Anton Shilov is a Freelance News Writer at Tom’s Hardware US. Over the past couple of decades, he has covered everything from CPUs and GPUs to supercomputers and from modern process technologies and latest fab tools to high-tech industry trends.

  • InvalidError
    OLC NAND... every cell row needs a 10+bits low-noise ADC to sense cell charge with enough resolution to statistically resolve intermediate states based on how surrounding cells have drifted away from nominal values. This is basically going to be SMR for NAND.
  • usertests
    Some manufacturer could probably come out with a 1 PB SSD in a larger form factor like 3.5" or a PCIe AIC using today's NAND. But there's no market for it.

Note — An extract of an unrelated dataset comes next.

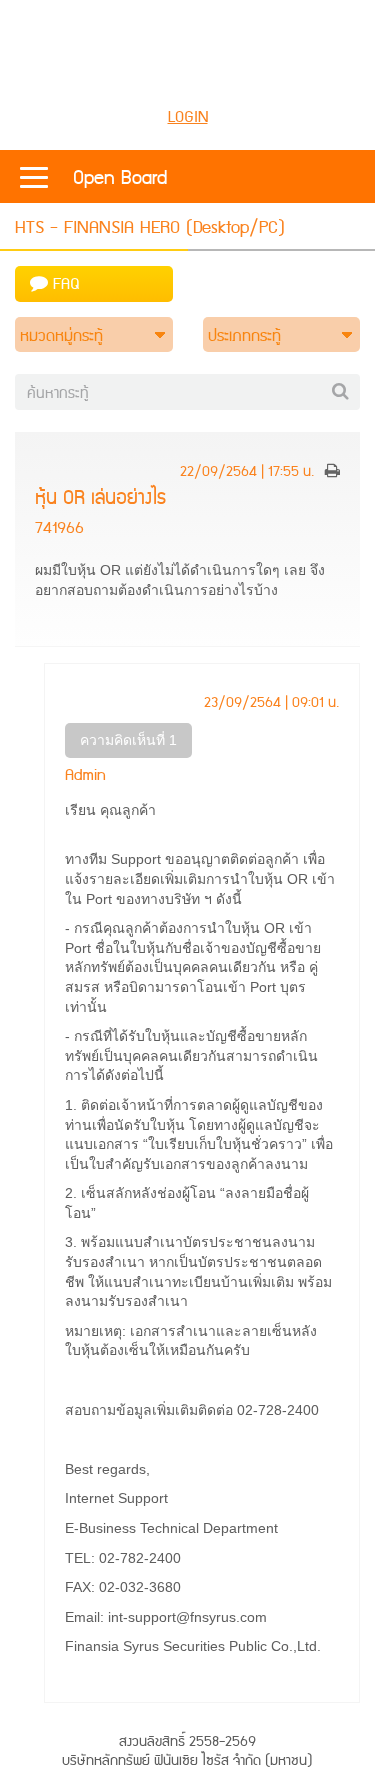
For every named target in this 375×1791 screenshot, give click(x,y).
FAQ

The cost reduction from cheaper NAND will be more important than density increases.

    Hopefully PLC/HLC/OLC aren't complete crap, after new technologies are invented just to make them feasible.
  • closs.sebastien
    Samsung, where is your ssd > 2 tb ? nowhere...
  • InvalidError
    usertests said:
    The cost reduction from cheaper NAND will be more important than density increases.
    NAND cost reduction usually goes hand-in-hand with bit density increases though, be it by increased layer counts or extra bits per cell.

    closs.sebastien said:
    Samsung, where is your ssd > 2 tb ? nowhere...
    Right over here:
  • Alvar "Miles" Udell
    Samsung: 10 years from now, 1PB SSDs!
    Samsung: Today, 2TB NVMe SSD, $230
    Samsung: In 2015 we launched the Samsung 850 Pro for $999

    Something tells me a 1PB drive will not cost less than six figures at launch
  • InvalidError
    Alvar Miles Udell said:
    Something tells me a 1PB drive will not cost less than six figures at launch
    If we look at enterprise-grade stuff, 64TB SSDs are around 11k$ each and 16 of those to make 1PB is 176k$ not counting the server you'd need to stuff all of those in. You only need to halve the cost per bit once to get under 100k$ and the cost per bit will certainly get halved more than once before any single SSD gets to 1PB.

    If you use consumer SSDs as a reference, 2TB is ~$160 and 500 of those to make 1PB is only 80k$. If we had straight up density increases with no cost-per-bit improvements, we are already set to hit 1PB under 100k$.